– Покажи теперь, как ты устроилась, – сказала «молодая», гладя её руку. – Наверно, восхитительно!
У тебя такой вкус!
Они спустились вниз. Общая столовая занимала весь парадный фасад, и широкие двери выходили на террасу и цветник. Направо были четыре комнаты для Капитона и его семьи; слева от столовой общая гостиная, при ней зимний сад. К нему примыкала комната Лизы, имевшая один выход в гостиную, через зимний сад, и наглухо запертая из коридора. Рядом за стеной, особняком, спальня с двухспальной кроватью, где, собственно говоря, жил один Николай. У Лизы тоже была своя терраса, выходившая в пустынный утолок парка, отрезанный от общего сада густой аллеей лиственниц. Там же был разбит второй цветник и журчал фонтан. Это был полный поэзии и одиночества мирок. Видеть этот уголок сада можно было только из одного пункта: сверху, из окна башни. Оттуда был виден и весь парк, словно из обсерватории. Но об этом долго никто не догадывался… Тень от лиственниц не давала солнцу проникнуть в комнату Лизы. В оранжерее распускались олеандры, с их одуряющим запахом горького миндаля, алели как бы налитые кровью бегонии, и пышная бледно-розовая азалия гордо красовалась своей шапкой. Финиковые пальмы и латании[178 - Латания – род пальм.] дремали в душном воздухе теплицы, а столетняя агава цепляла проходивших терниями на жирных, сочных листах. Эта близость тропических растений, живших рядом своей таинственной жизнью, придавала что-то экзотическое странной комнате Лизы. Впечатление усиливалось от обстановки. Мебель была новая, в стиле moderne, с неожиданными изгибами и капризными линиями в контурах стульев, кушеток; столов, шифоньерок, совершенно не похожих на обычные стулья и кушетки. Все было здесь индивидуально, художественно и загадочно с первого взгляда, как будто всё это снилось… Ни один рисунок не повторялся, и, тем не менее, все гармонировало между собой. И разбросана мебель была как-то капризно и неожиданно по бледно-зеленому плюшевому во всю комнату ковру, похожему на лужайку майской травы. Мебель была белая, лакированная и в тон ковру обитая бледно-зеленым шелком. На мраморных стройных колонках по углам, в вазах бледно-зеленого хрусталя умирали чайные розы. За японской ширмой пряталась низкая и широкая кровать, с бледно-зеленым одеялом и кружевными накидками. Перед камином стоял экран, такой же как наверху. С потолка спускался китайский фонарь с разрисованными стеклами. Обои были бледно-зеленые, а рамы на портретах белые. И вся обстановка была строго выдержана в двух цветах: зеленом и белом. Пахло розами и миндалем. Было прохладно.
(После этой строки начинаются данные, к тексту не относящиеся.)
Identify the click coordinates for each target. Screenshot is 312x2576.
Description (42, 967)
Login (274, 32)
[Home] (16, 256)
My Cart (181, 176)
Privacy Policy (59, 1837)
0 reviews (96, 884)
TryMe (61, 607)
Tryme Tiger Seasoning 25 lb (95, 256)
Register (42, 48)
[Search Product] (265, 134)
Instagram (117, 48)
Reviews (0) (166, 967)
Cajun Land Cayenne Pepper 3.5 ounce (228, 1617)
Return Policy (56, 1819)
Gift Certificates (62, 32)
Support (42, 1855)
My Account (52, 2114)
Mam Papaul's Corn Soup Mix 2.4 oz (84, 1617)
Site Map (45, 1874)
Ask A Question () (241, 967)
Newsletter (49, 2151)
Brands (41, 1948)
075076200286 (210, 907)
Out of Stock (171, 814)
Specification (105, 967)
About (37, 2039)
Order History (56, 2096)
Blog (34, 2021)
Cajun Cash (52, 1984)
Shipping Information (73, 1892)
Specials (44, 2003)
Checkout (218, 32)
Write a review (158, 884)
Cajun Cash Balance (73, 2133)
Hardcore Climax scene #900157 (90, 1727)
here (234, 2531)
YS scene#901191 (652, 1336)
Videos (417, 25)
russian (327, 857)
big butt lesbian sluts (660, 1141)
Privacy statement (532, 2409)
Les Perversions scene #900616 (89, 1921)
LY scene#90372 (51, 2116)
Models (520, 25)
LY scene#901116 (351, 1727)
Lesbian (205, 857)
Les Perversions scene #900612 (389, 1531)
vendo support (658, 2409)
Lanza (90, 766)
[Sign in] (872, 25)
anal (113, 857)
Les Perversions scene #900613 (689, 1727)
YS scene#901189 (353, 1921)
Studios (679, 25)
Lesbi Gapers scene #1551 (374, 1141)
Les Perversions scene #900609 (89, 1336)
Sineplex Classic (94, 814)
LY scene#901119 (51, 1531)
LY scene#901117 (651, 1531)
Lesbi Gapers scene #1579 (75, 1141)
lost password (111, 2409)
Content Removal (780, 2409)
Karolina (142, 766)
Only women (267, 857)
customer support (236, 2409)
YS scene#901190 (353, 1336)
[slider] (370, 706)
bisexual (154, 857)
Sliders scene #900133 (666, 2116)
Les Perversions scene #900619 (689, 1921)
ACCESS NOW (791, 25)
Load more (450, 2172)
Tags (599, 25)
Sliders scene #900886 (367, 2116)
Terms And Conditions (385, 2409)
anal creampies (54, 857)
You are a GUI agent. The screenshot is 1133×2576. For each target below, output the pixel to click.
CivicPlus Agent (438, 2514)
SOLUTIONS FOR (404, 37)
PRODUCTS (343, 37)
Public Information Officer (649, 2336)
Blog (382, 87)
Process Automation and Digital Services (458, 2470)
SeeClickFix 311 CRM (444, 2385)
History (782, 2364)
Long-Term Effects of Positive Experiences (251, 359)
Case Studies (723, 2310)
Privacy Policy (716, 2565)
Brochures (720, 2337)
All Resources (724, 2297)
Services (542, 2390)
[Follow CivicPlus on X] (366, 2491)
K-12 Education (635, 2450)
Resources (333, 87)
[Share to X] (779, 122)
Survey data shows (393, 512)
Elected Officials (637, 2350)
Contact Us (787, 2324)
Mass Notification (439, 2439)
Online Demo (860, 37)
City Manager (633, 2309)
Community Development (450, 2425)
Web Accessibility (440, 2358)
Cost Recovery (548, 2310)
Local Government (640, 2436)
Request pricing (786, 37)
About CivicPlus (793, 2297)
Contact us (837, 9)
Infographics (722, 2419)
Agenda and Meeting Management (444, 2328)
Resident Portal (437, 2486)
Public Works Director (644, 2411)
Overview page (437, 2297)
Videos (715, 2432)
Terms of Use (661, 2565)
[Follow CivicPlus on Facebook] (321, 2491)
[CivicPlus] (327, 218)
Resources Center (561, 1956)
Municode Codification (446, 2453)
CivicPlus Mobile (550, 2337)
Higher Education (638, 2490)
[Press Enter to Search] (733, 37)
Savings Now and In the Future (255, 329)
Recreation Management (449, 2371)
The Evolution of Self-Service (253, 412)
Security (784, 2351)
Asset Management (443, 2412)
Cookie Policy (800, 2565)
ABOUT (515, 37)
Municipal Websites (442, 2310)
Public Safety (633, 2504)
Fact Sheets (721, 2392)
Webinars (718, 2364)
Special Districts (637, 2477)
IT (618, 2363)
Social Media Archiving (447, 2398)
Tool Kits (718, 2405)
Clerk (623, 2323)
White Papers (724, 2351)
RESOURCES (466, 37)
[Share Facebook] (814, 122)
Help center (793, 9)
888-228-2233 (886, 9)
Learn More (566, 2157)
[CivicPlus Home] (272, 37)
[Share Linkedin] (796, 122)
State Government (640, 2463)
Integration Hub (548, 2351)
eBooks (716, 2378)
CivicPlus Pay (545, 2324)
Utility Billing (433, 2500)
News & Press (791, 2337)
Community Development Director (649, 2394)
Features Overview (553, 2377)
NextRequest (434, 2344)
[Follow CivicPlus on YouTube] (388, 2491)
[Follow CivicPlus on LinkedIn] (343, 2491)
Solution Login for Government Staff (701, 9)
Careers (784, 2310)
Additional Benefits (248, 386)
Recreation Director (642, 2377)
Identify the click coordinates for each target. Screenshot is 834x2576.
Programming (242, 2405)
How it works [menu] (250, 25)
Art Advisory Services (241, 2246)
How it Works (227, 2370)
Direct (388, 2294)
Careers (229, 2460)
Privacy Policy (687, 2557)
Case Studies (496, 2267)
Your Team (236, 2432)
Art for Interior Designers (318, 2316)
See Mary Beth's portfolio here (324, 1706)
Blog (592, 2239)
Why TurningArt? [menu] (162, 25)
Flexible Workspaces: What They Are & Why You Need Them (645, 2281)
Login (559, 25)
– Какое-то русалочное царство, – определил Тобольцев, внимательно осмотревшись. – Сон наяву!.. И Дает настроение… Ай да Лиза! – Он оглядывался, ища Лилею. Она приютилась в уголку на полочке белого дерева. Тобольцев улыбнулся головке. «Вот ты где, милая!.. Здравствуй!..» – Ну, Лиза, я в твою дачку влюбился и буду сюда приходить – грезить. Не прогонишь? – И он прищурился с хищно-ласковым, давно знакомым выражением. Лиза вспыхнула кинула беглый взгляд на Катю и потупилась.
– А интересно сравнить эту дачу с нашим домом в Таганке! А главное, маменька-то, маменька!.. И chaise-longue, и розы на террасе, и мистическая лилия. Другой человек! Там сектантка, здесь эллинка… Вот где я её настоящую натуру узнаю! Вся она в этой даче сказалась… Ты знаешь, Катя, у нас есть другая, которую отец строил… Мы там росли детьми, но после смерти отца мы её сдаем. А маменька эту дачу выстроила на свои деньги, и это её любимое Monrepos[179 - Monrepos – монрепо – популярный в помещичьем речевом обиходе галлицизм, обозначающий тихий уголок, место покоя от житейских забот.]. И по её плану… Не художница разве она у нас? И, в сущности, я свою широкую натуру унаследовал от нее!
Он взял руку матери и поцеловал её в ладонь.
– Уж ты придумаешь! – усмехнулась Анна Порфирьевна, впрочем, очень довольная, как всегда, когда любовались её дачей.
Тобольцев упорно и исподтишка следил за Лизой. «Она странно изменилась. И поразительно похорошела!.. Что тут опять было без меня?..»
Лиза задумчиво глядела в сад. Удивительной мягкостью были полны все её когда-то угловатые движения. Что-то законченное и гармоническое словно появилось в этом ещё недавно мятежном существе. «Новая Лиза, – думал он. – Опять не та, что была в феврале… Но какая причина? Все те же мечты о Стёпушке?.. А ко мне?.. Неужели совершенное равнодушие?..»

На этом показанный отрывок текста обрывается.